↓

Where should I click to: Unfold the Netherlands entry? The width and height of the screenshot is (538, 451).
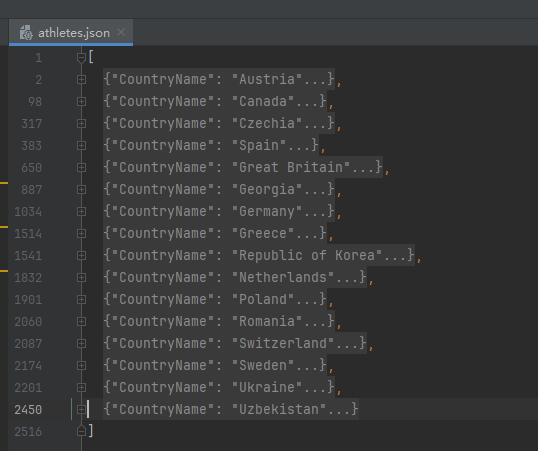(x=81, y=277)
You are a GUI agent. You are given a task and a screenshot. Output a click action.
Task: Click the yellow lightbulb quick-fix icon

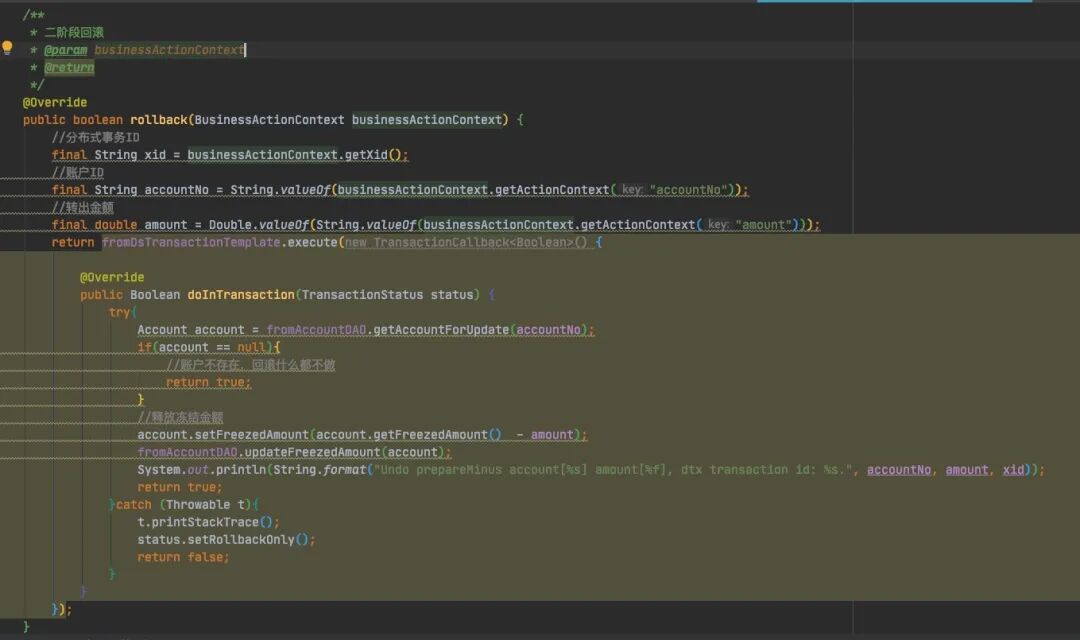click(7, 48)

↑

Your response should reproduce the entire listing verbatim, minus the pictures.

Where should I click to: Unfold the Netherlands entry? The width and height of the screenshot is (538, 451).
(x=81, y=277)
You are a GUI agent. You are given a task and a screenshot. Output a click action.
Task: Click the yellow lightbulb quick-fix icon

click(7, 48)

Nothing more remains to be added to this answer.